O presidente do Conselho de Administração do Banco de Comércio e Indústria (BCI), Adriano Pascoal, referiu que a ideia da instituição que dirige é "estabelecer uma relação contínua com as populações, na base das orientações expressas pelo Chefe do Executivo, José Eduardo dos Santos".
Assegurou que o Executivo, ao criar o programa de crédito "Campanha Agrícola", pretende fazer com que cada cidadão participe, no local em que estiver, no processo de reconstrução nacional em curso no país.

Boaventura Cardoso pede empenho de todos

O governador de Malange, Boaventura Cardoso, aconselhou os camponeses locais a respeitarem os regulamentos do crédito agrícola aprovado pelo Executivo.
Para Boaventura Cardoso, passados seis meses desde o anúncio do programa, verifica-se apenas o envolvimento de uma instituição bancária (BCI), que responde aos anseios do seu governo e dos camponeses. "Dos contactos que vimos mantendo com os camponeses de todos os municípios de Malange, ficamos com a percepção de que nem tudo vai bem no que toca ao Programa de Crédito Agrícola", apontou.

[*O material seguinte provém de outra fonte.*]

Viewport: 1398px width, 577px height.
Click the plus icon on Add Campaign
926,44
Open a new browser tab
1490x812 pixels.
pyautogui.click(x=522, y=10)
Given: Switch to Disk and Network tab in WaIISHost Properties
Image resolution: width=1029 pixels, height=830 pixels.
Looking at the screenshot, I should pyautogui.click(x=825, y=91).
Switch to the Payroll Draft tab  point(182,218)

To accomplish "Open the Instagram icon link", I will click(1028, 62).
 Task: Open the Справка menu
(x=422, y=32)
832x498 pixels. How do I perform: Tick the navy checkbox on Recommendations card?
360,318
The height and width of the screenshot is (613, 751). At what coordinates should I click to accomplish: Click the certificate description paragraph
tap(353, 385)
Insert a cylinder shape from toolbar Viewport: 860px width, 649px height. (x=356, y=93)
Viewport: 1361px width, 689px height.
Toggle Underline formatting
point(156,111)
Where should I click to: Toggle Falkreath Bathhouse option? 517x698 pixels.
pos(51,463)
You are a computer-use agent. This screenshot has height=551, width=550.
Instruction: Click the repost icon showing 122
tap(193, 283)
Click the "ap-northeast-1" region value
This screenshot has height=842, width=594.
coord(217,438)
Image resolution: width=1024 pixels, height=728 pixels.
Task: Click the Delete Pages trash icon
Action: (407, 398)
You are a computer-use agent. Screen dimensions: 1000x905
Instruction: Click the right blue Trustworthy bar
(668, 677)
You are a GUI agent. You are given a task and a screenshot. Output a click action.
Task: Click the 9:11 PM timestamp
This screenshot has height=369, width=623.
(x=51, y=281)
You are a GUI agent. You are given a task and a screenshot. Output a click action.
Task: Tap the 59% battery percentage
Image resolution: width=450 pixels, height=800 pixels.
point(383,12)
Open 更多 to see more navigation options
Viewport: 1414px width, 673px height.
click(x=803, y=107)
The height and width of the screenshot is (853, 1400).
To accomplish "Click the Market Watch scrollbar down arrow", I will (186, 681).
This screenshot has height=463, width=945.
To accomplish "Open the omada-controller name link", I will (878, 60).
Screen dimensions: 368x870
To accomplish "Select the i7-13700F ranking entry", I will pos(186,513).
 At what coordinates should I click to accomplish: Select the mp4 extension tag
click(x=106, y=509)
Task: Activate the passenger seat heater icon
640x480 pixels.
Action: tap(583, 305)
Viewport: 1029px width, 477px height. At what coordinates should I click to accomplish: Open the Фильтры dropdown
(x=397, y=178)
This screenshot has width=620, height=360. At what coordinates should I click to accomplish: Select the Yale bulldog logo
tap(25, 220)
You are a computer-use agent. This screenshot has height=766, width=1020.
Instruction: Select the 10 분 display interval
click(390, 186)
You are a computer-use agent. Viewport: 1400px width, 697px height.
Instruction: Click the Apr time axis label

Referiu existirem, por outro lado, constrangimentos que se vão registando e que requerem maior e melhor organização por parte dos camponeses e cooperativas agrícolas. Pediu que se faça mais sensibilização em volta dos objectivos do programa, passando pela efectivação de sessões de esclarecimento e de sensibilização sobre a importância estratégica do Programa Crédito de Campanha.
A Cooperativa Agrícola Doutor António Agostinho Neto existe há cinco anos e na presente campanha agrícola os seus sócios prepararam 180 hectares de terra destinados a produção diversa.
Os agricultores da província de Malange produzem essencialmente mandioca, milho, feijão, cana-de-açúcar e inhame.